Update: This Twitter conversation was extended to blogs, with Amit’s post about The Musical Language and Mahendra’s post about What the Hell is Divinity?

Notes & Links:

  • [The interview with Paul Simon is a 56 minute video, and worth a watch -- especially if you are Paul Simon fan. If not, skip to the 39th minute, to see his comment about being plugged into a force and being a conduit.]
  • The excerpt from C. G. Jung is taken from the book, “The Spirit in Man, Art and Literature, Carl Gustav Jung, Routledge, ISBN: 9780415304399

Signature of an Artist

I saw a few films in this lifetime, and I will see more.

I liked some and and I didn’t some. I never, however, understood, how films are made. Then, along comes a spider. Well, not a spider, but Shaurya, really. But, underestimate not, his web of thought.

He talks of movies with such passion that it is impossible to ignore. I have usually loved movies for what they were. But when he and I get into “discussions” about movies, I see all the films in a different light.

Friends do that to you.

Friends do a lot of things to you. They change the way you look at life. They stand with and behind you when difficult questions come up. They sit in front of you, look into you eyes and speak their heart out.

I live my life with an artist and I am a reluctant artist myself. But, the mind — the mind of an artist is such a complex world — it needs a signature, a triplicate clearance, which includes a retina-scan, to permeate this world. I am the audience who is an artist himself. And, I have endlessly struggled to know if the art and the artist have a relationship that is true and consistent in thought and how art is peceived.

I saw, Before the Rains, e.g. And I thought, that here was an artist, showing off only one art form that he is capable of. Cinematography.
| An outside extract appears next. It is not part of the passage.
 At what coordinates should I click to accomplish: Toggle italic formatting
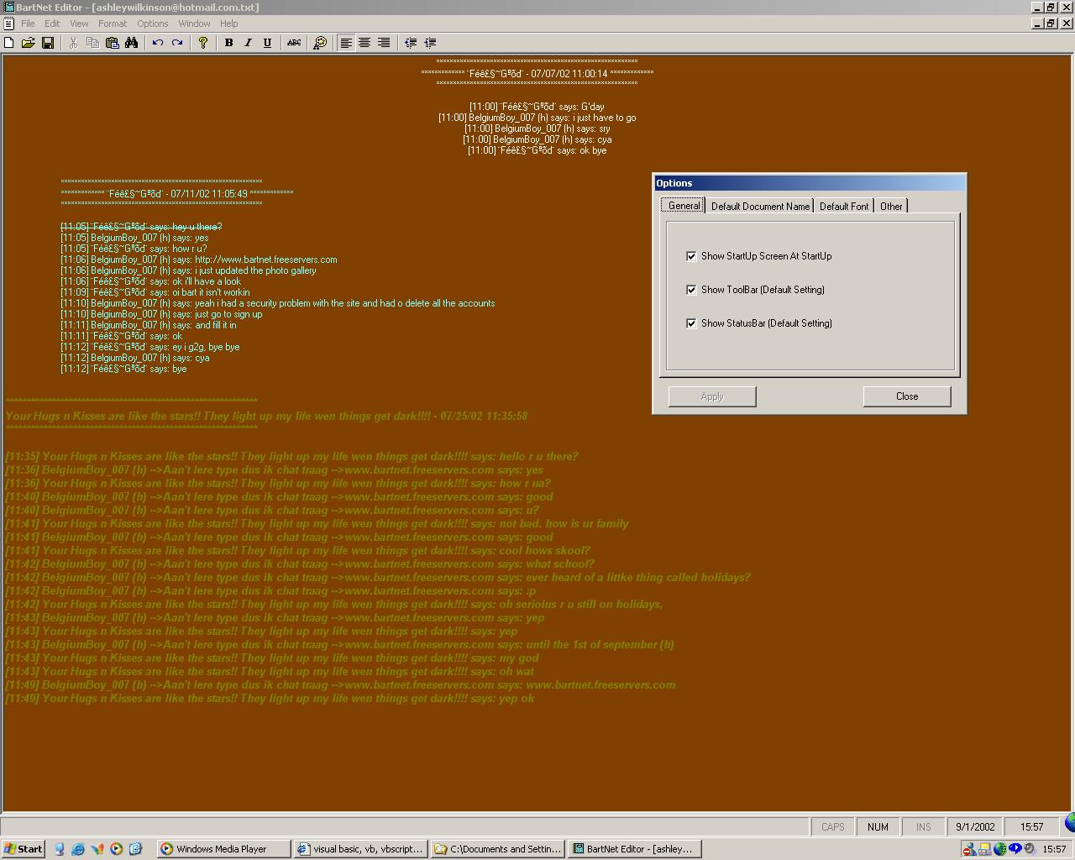click(x=248, y=43)
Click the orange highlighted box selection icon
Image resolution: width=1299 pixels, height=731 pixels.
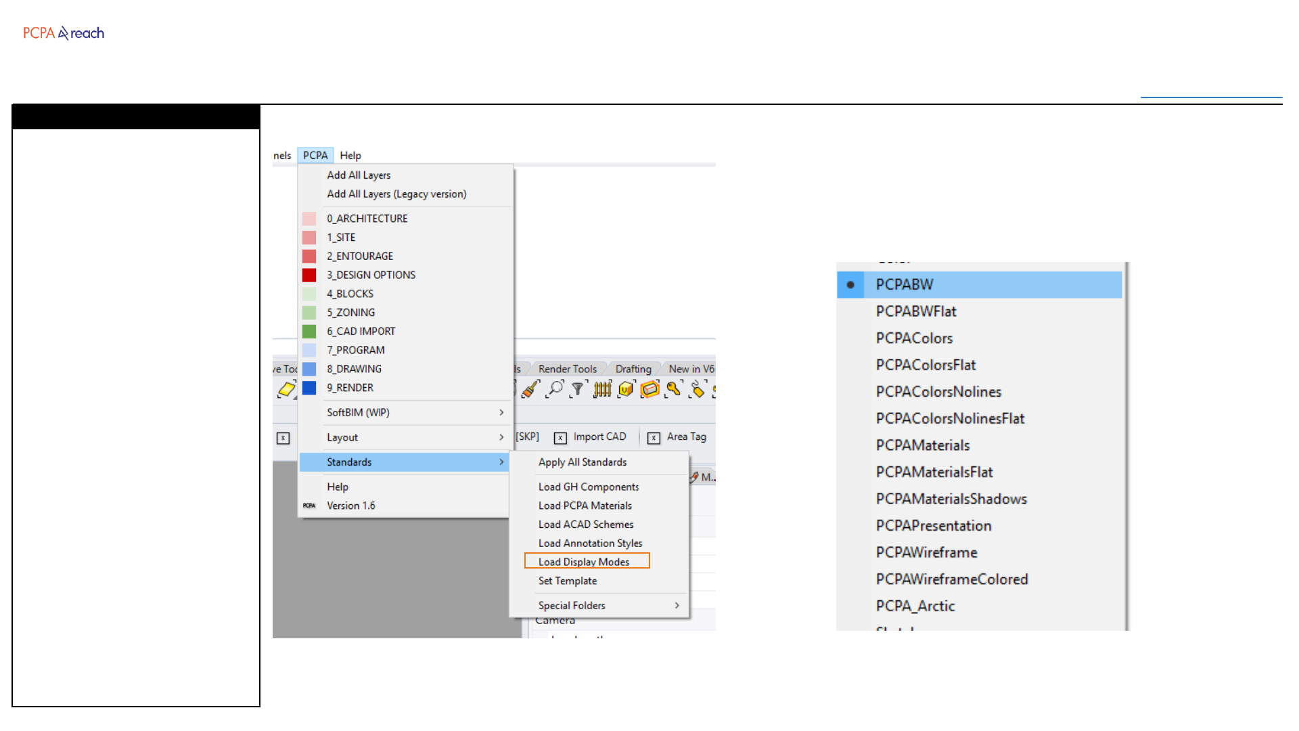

What is good storytelling? Ask the grandmother. She was the best storyteller, ever. And if I ever make films, I will tell stories that she would. She’d rapture you with her oration. You would enter a world that transcended time, geography and space. How did she achieve it? It was not technique, nor presentation.

She had the x that tele-ported us worlds apart. She never gave the details on backgrounds or the social composition of the characters in the story. She didn’t paint a picture with colours, lines and fills. She ignited the fire in imagination that we were willing as grandchildren.

Tate Modern - Wall Art - 4

Back to the artist.

Anant Mane, a director of yore, has recently captured my imagination. He has made quite a few Marathi films, so, if you haven’t seen some of his work, that’s fine. I haven’t seen all of his movies, either. Of the ones I have seen, he seems to use backgrounds to good effect, amazing effect, in fact, given the context of the story.

Question.

Is this a deliberate use of backgrounds to define the story or is it default? I am talking of co-incidences here. How far is a co-incidence a co-incidence? My friend Shaurya, says that it is always a deliberate act.

What does an artist’s deliberation mean? How does she define what she does — what is the signature that defines her? Subhash Ghai, for example, uses a very crude signature — he makes a minute appearance in all his films. Significantly so, how do you identify an artist’s “signature” in an artwork, unless he uses it consistently and without variation? Subhash Ghai signatures are so obvious, it is one thing.

Then, the question arises: is your signature obvious? What is the Clint Eastwood directorial signature, for example? If I didn’t tell you about it, would you be able to identify a Clint Eastwood film?

Why?
How?
What basis?

I have come to love this almost sneaking quality of an artist. Sneaking in a way that they may never tell you the intent, yet present to you a story that touches your heart. It is a tease.

Make your own meaning, for you shall never know what I really meant.